Fish Story

Nakamura Yoshihiro è forse l’equivalente giapponese di M. Night  Shyamalan. Quasi tutti i suoi film, dal giallo di argomento medico The Glorious Team Batista (Team Batista no Eiko, 2008) al cult di successo The Coin Locker Of The Duck And Drake (Ahiru to Kamo no Coin Locker, 2007), mettono in subbuglio la mente del pubblico a diversi livelli, dal banale “chi è stato” al più universale senso della vita.

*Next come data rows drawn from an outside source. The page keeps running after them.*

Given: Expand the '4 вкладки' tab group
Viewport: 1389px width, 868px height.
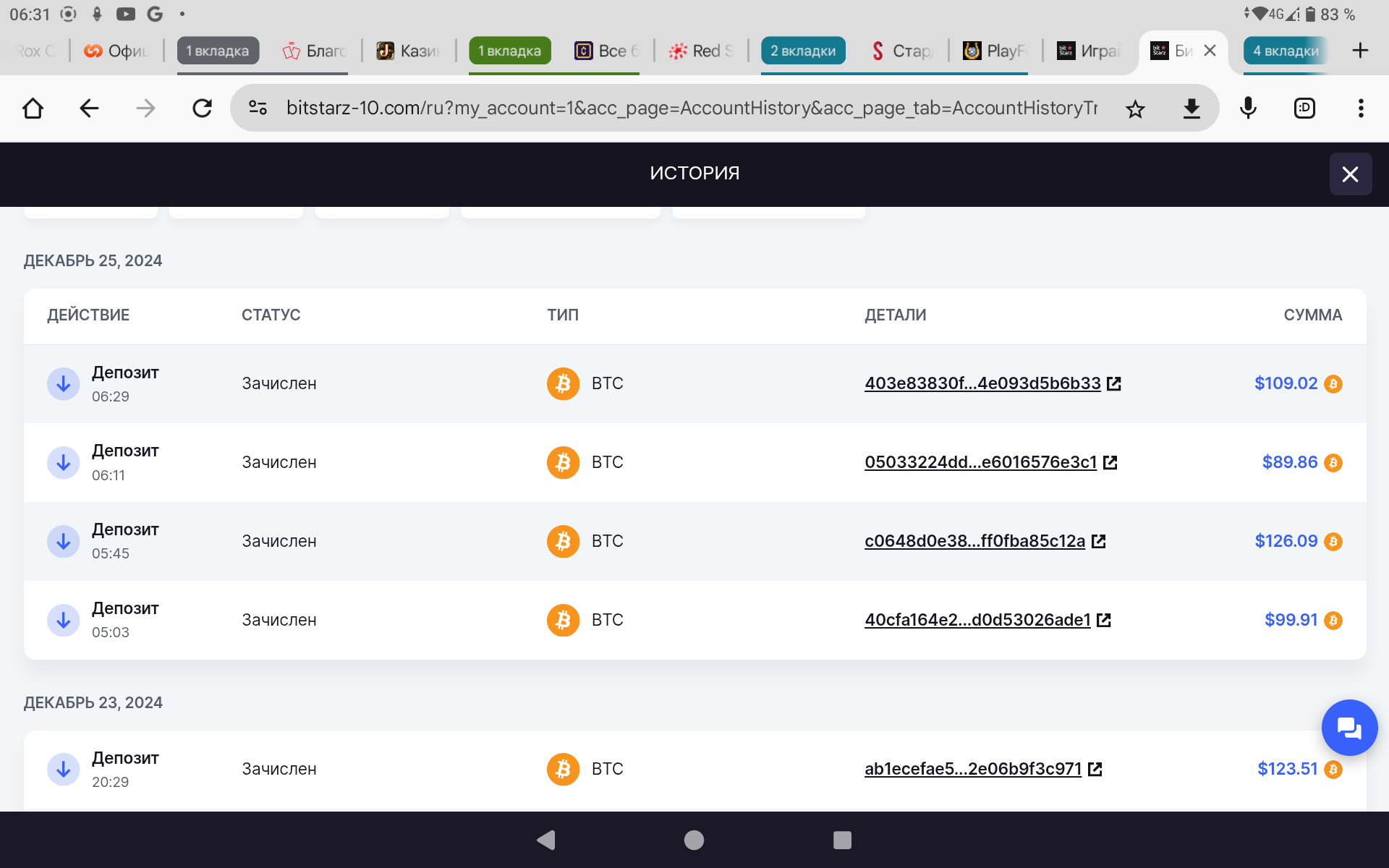Looking at the screenshot, I should (1285, 51).
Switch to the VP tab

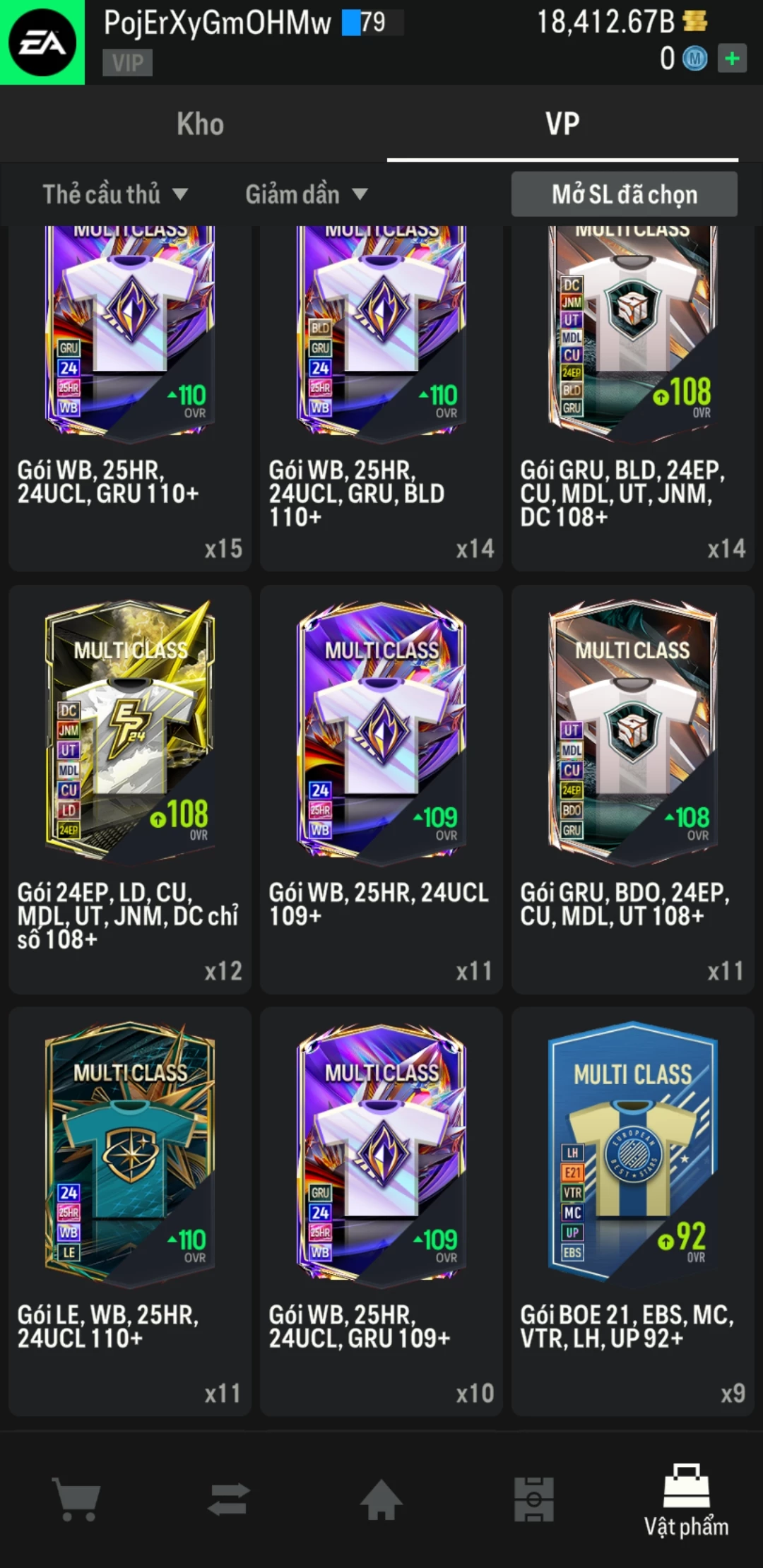pyautogui.click(x=562, y=124)
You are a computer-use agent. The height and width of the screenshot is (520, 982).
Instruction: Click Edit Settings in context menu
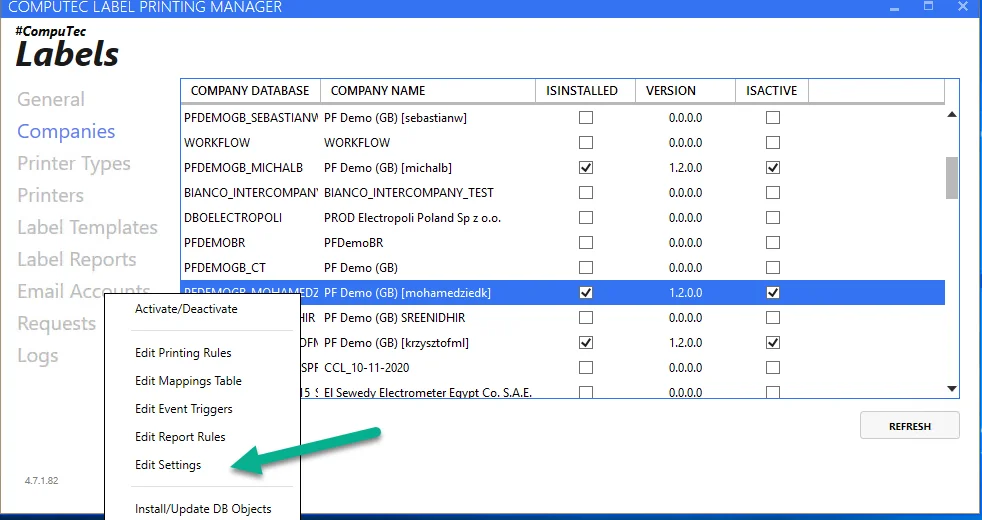point(168,465)
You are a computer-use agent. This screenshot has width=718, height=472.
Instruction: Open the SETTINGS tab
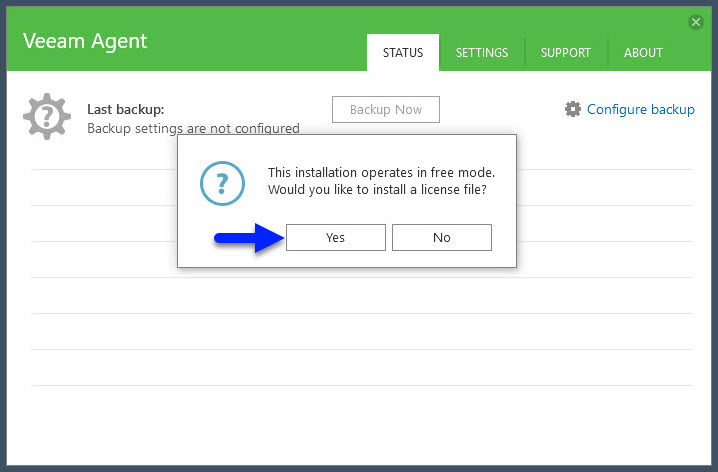(482, 53)
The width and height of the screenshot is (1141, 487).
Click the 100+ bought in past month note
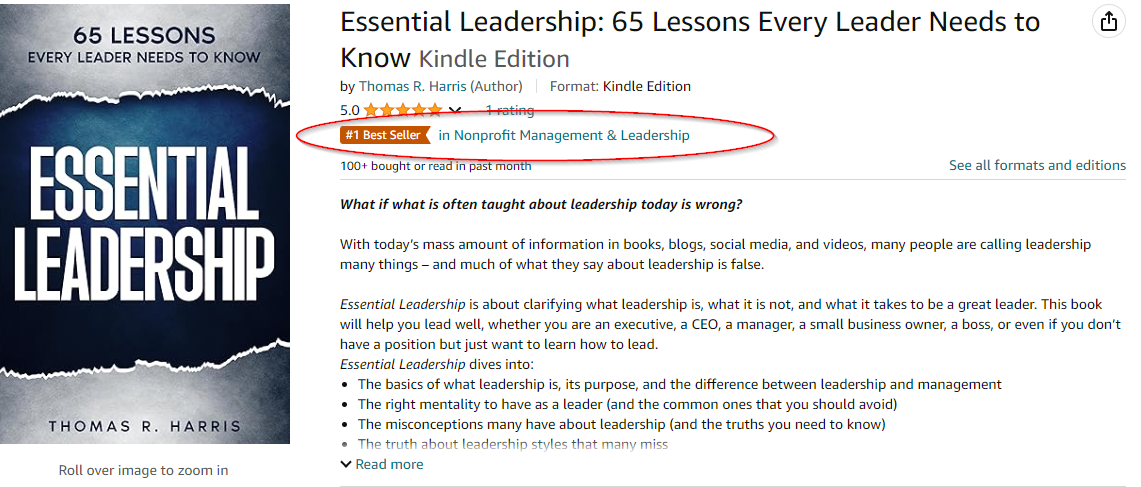[x=436, y=166]
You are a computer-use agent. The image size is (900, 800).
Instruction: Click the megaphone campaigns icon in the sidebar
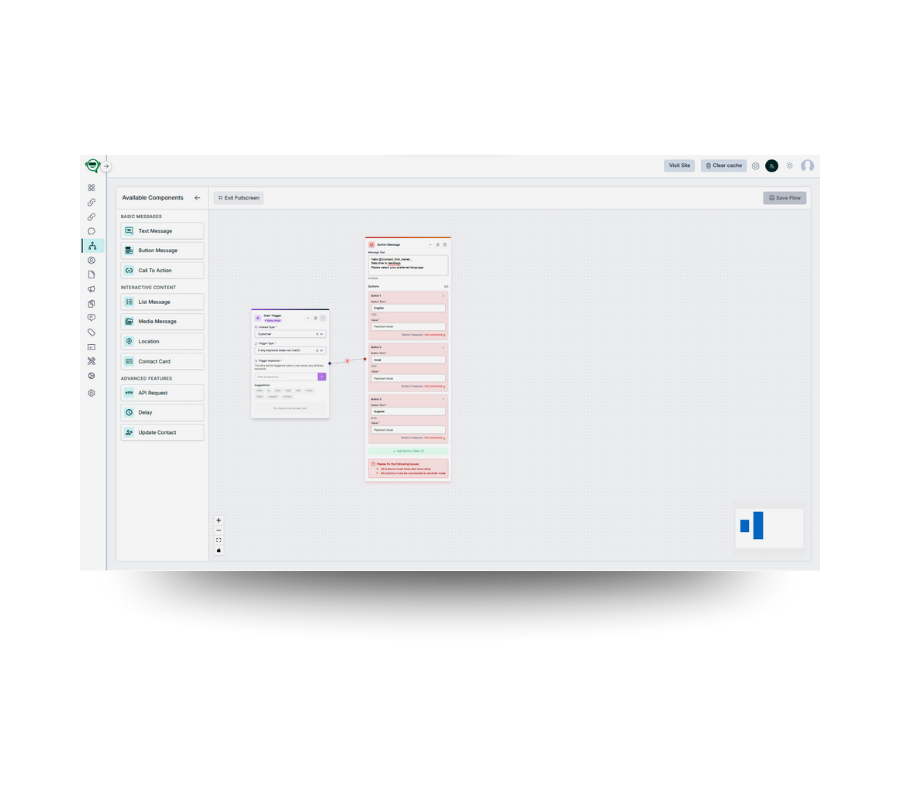pos(91,289)
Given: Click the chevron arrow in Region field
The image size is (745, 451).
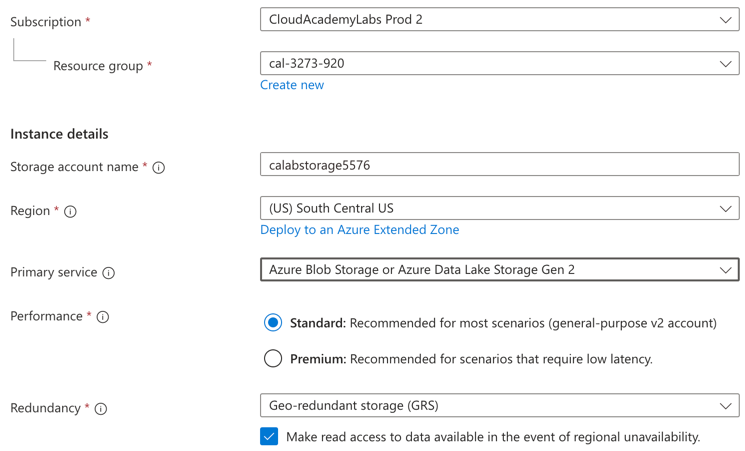Looking at the screenshot, I should click(725, 209).
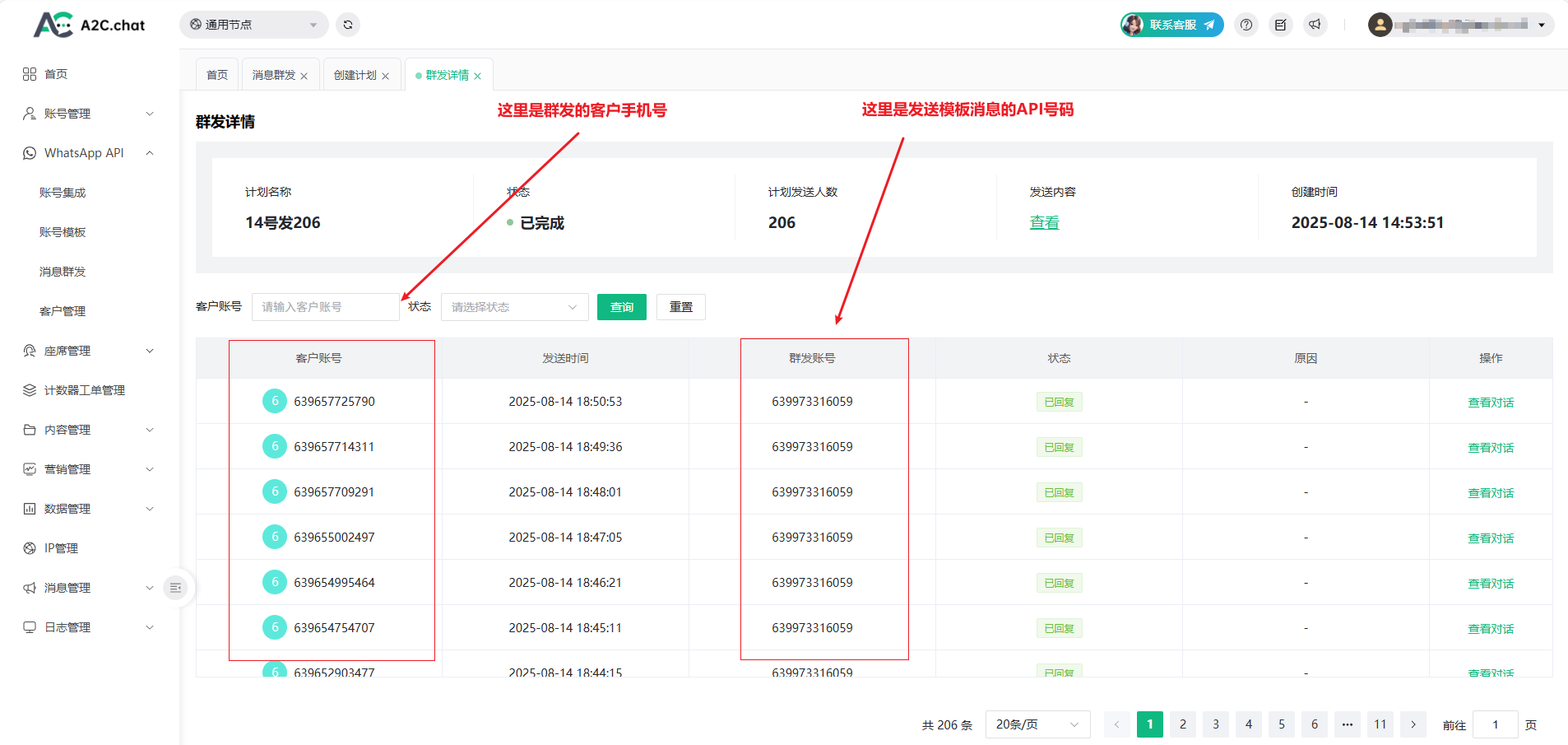Open the 20条/页 page size dropdown

pos(1037,724)
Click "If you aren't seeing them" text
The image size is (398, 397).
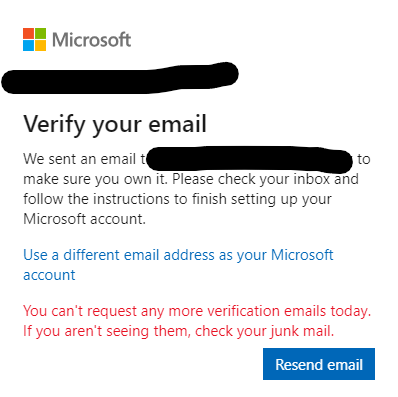pos(107,331)
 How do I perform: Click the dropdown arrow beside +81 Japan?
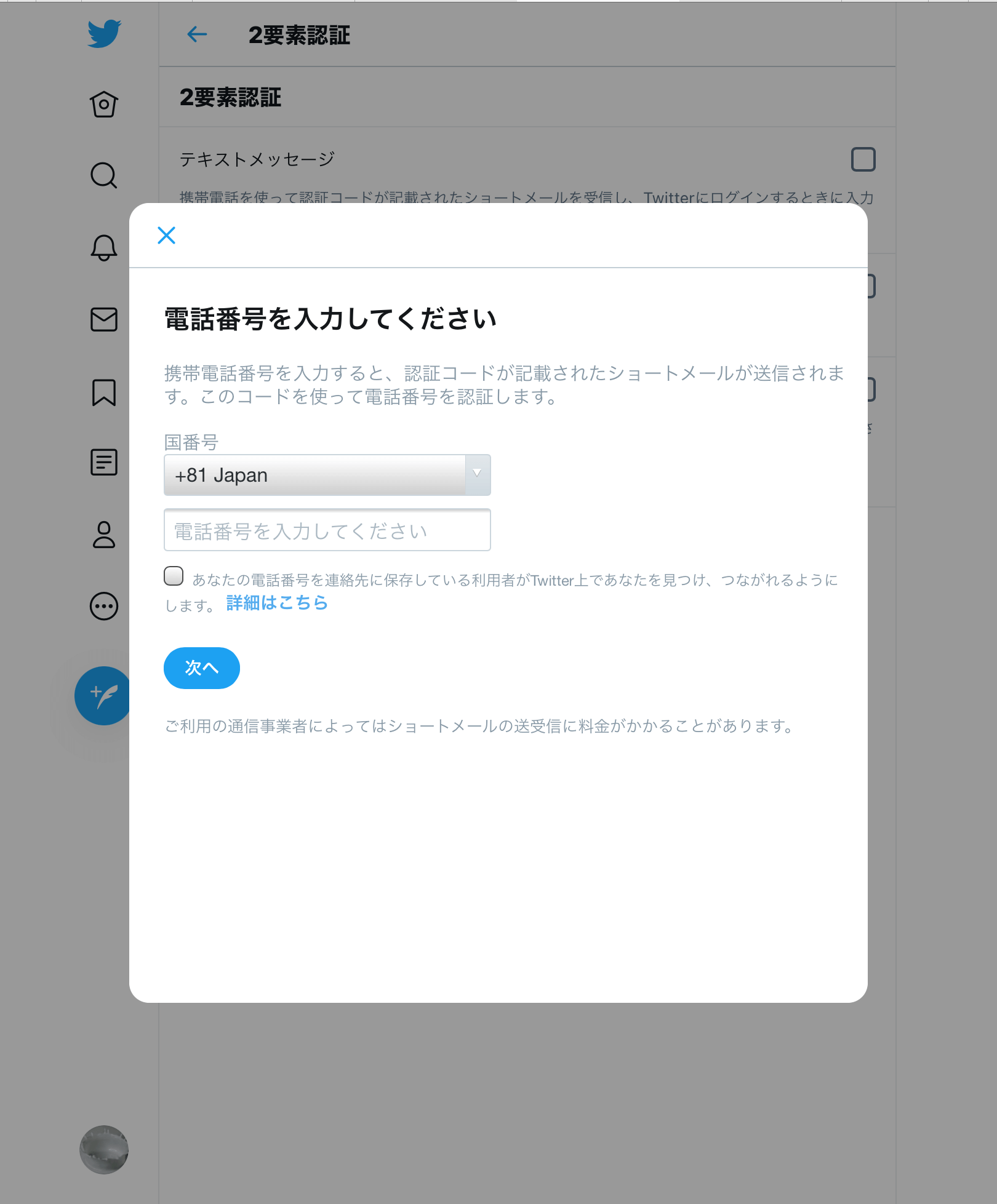click(x=478, y=475)
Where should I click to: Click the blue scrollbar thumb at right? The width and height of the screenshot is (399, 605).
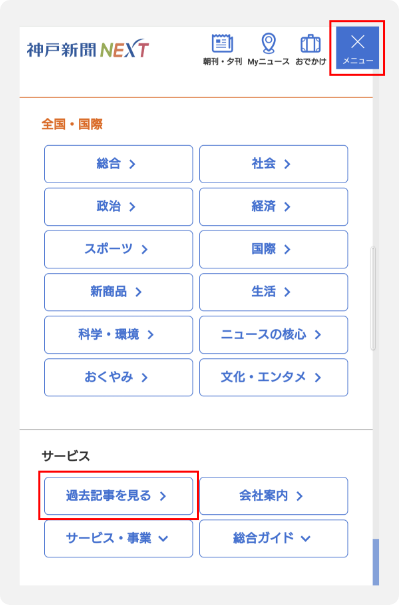(375, 562)
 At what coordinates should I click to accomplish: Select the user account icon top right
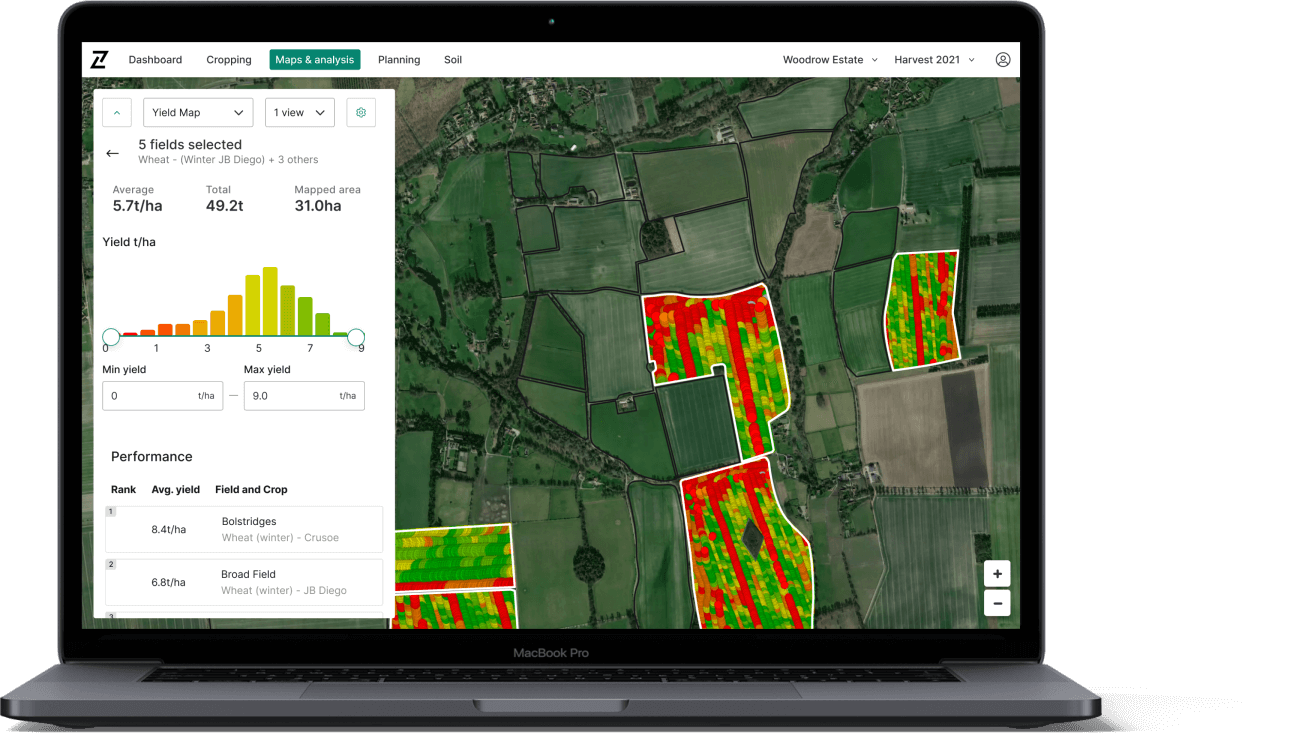pos(1003,59)
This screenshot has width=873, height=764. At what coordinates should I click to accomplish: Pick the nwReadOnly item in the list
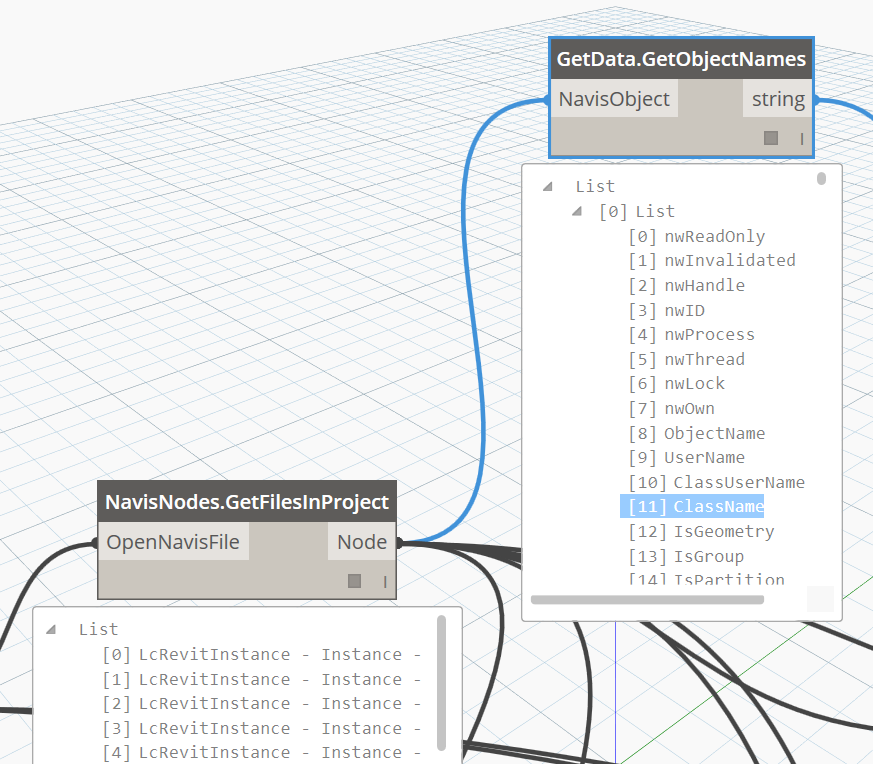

Fish Story, l’ultimo film di Nakamura tratto da un romanzo di Isaka Kotaro, ci tiene all’oscuro fino all’ultimo minuto per quanto riguarda il suo vero messaggio, anche se ci prepara attentamente ad esso fin dalla prima scena. La grande rivelazione, tuttavia, non è tanto un contorto e astutissimo inganno della trama, ma piuttosto una di quelle eterne verità note a tutti, ma che raramente si percepiscono davvero.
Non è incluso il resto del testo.